## Raw data:
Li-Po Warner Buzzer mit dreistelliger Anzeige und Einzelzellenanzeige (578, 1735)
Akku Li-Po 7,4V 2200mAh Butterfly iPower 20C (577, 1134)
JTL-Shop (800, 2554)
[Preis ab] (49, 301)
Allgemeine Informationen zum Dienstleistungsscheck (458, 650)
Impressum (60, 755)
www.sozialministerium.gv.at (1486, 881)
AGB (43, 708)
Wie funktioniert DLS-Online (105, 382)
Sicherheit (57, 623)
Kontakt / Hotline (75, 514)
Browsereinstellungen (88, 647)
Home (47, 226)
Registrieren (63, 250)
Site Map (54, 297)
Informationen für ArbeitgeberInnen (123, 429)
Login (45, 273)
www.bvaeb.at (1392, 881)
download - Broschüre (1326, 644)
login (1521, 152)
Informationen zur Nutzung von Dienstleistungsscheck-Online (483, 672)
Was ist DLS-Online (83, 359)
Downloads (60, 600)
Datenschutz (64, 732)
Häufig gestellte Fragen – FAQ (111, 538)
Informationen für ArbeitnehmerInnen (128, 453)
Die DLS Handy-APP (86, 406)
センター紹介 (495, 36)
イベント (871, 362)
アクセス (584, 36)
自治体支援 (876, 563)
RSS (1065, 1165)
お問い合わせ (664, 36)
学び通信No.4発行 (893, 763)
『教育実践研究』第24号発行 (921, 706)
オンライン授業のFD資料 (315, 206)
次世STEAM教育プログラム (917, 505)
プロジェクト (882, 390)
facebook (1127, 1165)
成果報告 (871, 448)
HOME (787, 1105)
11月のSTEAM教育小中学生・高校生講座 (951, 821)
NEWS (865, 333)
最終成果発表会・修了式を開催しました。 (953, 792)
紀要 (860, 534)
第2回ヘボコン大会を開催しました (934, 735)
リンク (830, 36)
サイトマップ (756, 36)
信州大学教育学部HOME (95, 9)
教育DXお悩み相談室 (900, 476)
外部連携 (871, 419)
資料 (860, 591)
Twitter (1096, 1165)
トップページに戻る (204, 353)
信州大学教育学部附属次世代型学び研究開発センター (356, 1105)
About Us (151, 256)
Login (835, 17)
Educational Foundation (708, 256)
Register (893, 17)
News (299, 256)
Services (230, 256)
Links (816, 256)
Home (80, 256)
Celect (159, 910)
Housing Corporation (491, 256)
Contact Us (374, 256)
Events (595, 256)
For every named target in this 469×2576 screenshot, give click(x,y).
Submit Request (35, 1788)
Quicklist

## Task details:
Recast all of the items above as a numbered list, leaving out any blank lines.

## Solution for this task:
1. Li-Po Warner Buzzer mit dreistelliger Anzeige und Einzelzellenanzeige (578, 1735)
2. Akku Li-Po 7,4V 2200mAh Butterfly iPower 20C (577, 1134)
3. JTL-Shop (800, 2554)
4. [Preis ab] (49, 301)
5. Allgemeine Informationen zum Dienstleistungsscheck (458, 650)
6. Impressum (60, 755)
7. www.sozialministerium.gv.at (1486, 881)
8. AGB (43, 708)
9. Wie funktioniert DLS-Online (105, 382)
10. Sicherheit (57, 623)
11. Kontakt / Hotline (75, 514)
12. Browsereinstellungen (88, 647)
13. Home (47, 226)
14. Registrieren (63, 250)
15. Site Map (54, 297)
16. Informationen für ArbeitgeberInnen (123, 429)
17. Login (45, 273)
18. www.bvaeb.at (1392, 881)
19. download - Broschüre (1326, 644)
20. login (1521, 152)
21. Informationen zur Nutzung von Dienstleistungsscheck-Online (483, 672)
22. Was ist DLS-Online (83, 359)
23. Downloads (60, 600)
24. Datenschutz (64, 732)
25. Häufig gestellte Fragen – FAQ (111, 538)
26. Informationen für ArbeitnehmerInnen (128, 453)
27. Die DLS Handy-APP (86, 406)
28. センター紹介 (495, 36)
29. イベント (871, 362)
30. アクセス (584, 36)
31. 自治体支援 (876, 563)
32. RSS (1065, 1165)
33. お問い合わせ (664, 36)
34. 学び通信No.4発行 (893, 763)
35. 『教育実践研究』第24号発行 (921, 706)
36. オンライン授業のFD資料 (315, 206)
37. 次世STEAM教育プログラム (917, 505)
38. プロジェクト (882, 390)
39. facebook (1127, 1165)
40. 成果報告 (871, 448)
41. HOME (787, 1105)
42. 11月のSTEAM教育小中学生・高校生講座 (951, 821)
43. NEWS (865, 333)
44. 最終成果発表会・修了式を開催しました。 (953, 792)
45. 紀要 (860, 534)
46. 第2回ヘボコン大会を開催しました (934, 735)
47. リンク (830, 36)
48. サイトマップ (756, 36)
49. 信州大学教育学部HOME (95, 9)
50. 教育DXお悩み相談室 (900, 476)
51. 外部連携 (871, 419)
52. 資料 (860, 591)
53. Twitter (1096, 1165)
54. トップページに戻る (204, 353)
55. 信州大学教育学部附属次世代型学び研究開発センター (356, 1105)
56. About Us (151, 256)
57. Login (835, 17)
58. Educational Foundation (708, 256)
59. Register (893, 17)
60. News (299, 256)
61. Services (230, 256)
62. Links (816, 256)
63. Home (80, 256)
64. Celect (159, 910)
65. Housing Corporation (491, 256)
66. Contact Us (374, 256)
67. Events (595, 256)
68. For every named target in this 469×2576 screenshot, give click(x,y).
69. Submit Request (35, 1788)
70. Quicklist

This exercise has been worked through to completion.